> CONSIGNE 1: Pouvez-vous reproduire mot pour mot le passage du texte sur Philadelphe Delord allant de « Philadelphe Delord » à « dite de l’Oratoire. » ?
> CONSIGNE 2: Quels enseignants de la Faculté de l’Oratoire le texte sur Philadelphe Delord nomme-t-il ?
> CONSIGNE 3: Prolongez le récit des études de Philadelphe Delord à Genève à partir de sa dernière phrase.
### TEXTE PRÉSENTÉ
Philadelphe Delord

II.
À Genève

L’étudiant.

A dix-neuf ans, Delord, dont la vocation pastorale s’affirmait chaque jour, prit, en 1888, le chemin de Genève où l’attirait l’enseignement donné à la Facuité libre, dite de l’Oratoire.

Cette école, qu’à Genève on appelait familièrement Tabazan, avait perdu la rigidité doctrinale de ses fondateurs. Les étudiants y recevaient l’enseignement d’un Edouard Barde, l’exégète qui ressuscitait les figures de la Bible et les faisait sortir de la niche des cathédrales : tels Abraham, Joseph, Moïse, qui s’intégraient à notre époque.

Ces « escholiers de la foi » ne grandissaient pas en serre chaude ; au point de vie scientifique, ils ne se sentaient pas plus démunis que leurs condisciples d’autres Facultés de langue française ; l’hébraïsant Antoine Baumgartner, le dogmaticien Aloys Berthoud, l’historien Louis Ruffet, les mettaient au courant des travaux des Schleiermacher, des Reuss, des Wellhausen et, plus près de nous, des Félix Bovet, des Charles Secretan, des Lucien Gautier.

Une école préparatoire, bien dirigée, complétait ces études en ouvrant aux nouveaux arrivants des horizons sur les lettres, la sociologie et les arts.

Delord suivait ces cours avec assiduité.
######
### DONNÉES FOURNIES
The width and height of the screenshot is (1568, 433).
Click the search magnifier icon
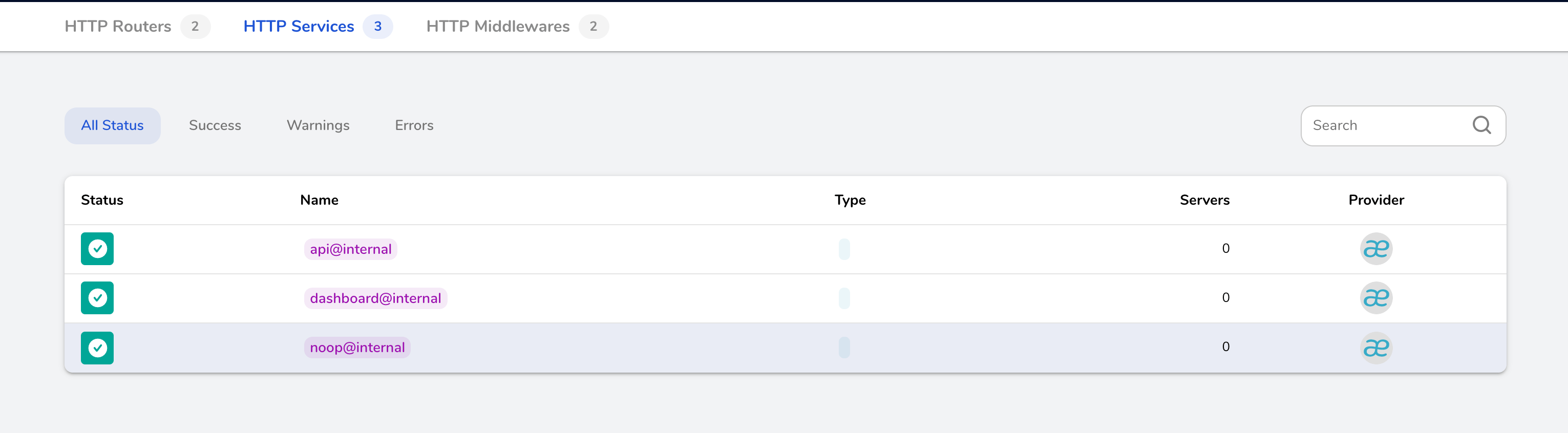pyautogui.click(x=1481, y=125)
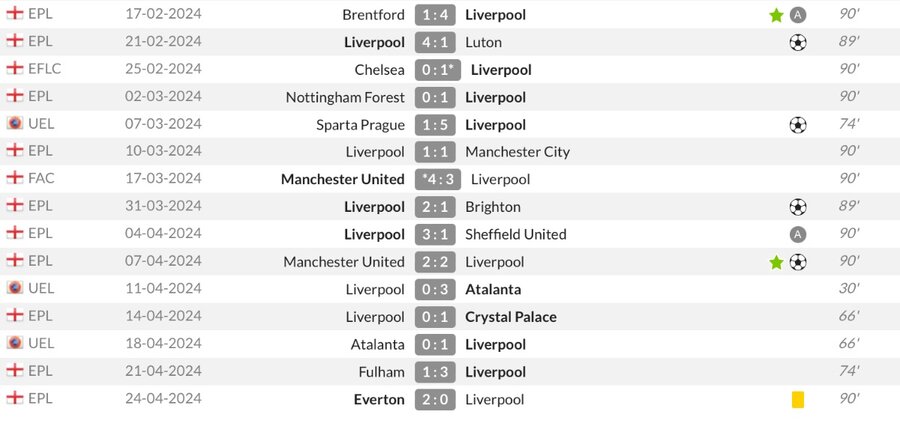Image resolution: width=900 pixels, height=432 pixels.
Task: Open the *4:3 FA Cup score box
Action: point(438,180)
######
> RÉPONSE 1:
Philadelphe Delord

II.
À Genève

L’étudiant.

A dix-neuf ans, Delord, dont la vocation pastorale s’affirmait chaque jour, prit, en 1888, le chemin de Genève où l’attirait l’enseignement donné à la Facuité libre, dite de l’Oratoire.

> RÉPONSE 2: Edouard Barde, Antoine Baumgartner, Aloys Berthoud, Louis Ruffet

> RÉPONSE 3:
A la pension du pasteur Durand, à Champel, il passait pour un réveille-matin. A la première heure, en effet, on le voyait déposer un bol de thé chaud dans un coin de chaque chambrette ; les dormeurs invétérés n’avaient alors pour punition qu’un déjeuner refroidi …

Il ne comprenait pas les étudiants aux mœurs bachiques et qui n’allaient qu’au ralenti. Il n’appréciait pas davantage les thunes, longues veilles enfumées, bruyantes, scandées de ritournelles à dormir debout. Pour grouper la jeunesse amicale et studieuse il remit sur pied une ancienne société au ruban noir et rouge, la Théologia, à laquelle fut donné le nom de son animateur : la Philadelphia. Elle connut de beaux jours.

L’unioniste.

Delord a toujours été un réalisateur.

L’art pour l’art, l’étude pour l’étude, ne lui suffisait pas. Il chercha un champ d’activité et le trouva à l’Union chrétienne de jeunes gens à laquelle il s’affilia sans retard.

La phalange genevoise était alors dirigée par des hommes d’action de la valeur d’un Charles Fermaud, d’un Merle d’Aubigné, d’un John Jaques. Les plus jeunes de ses membres attirèrent d’emblée sa sympathie.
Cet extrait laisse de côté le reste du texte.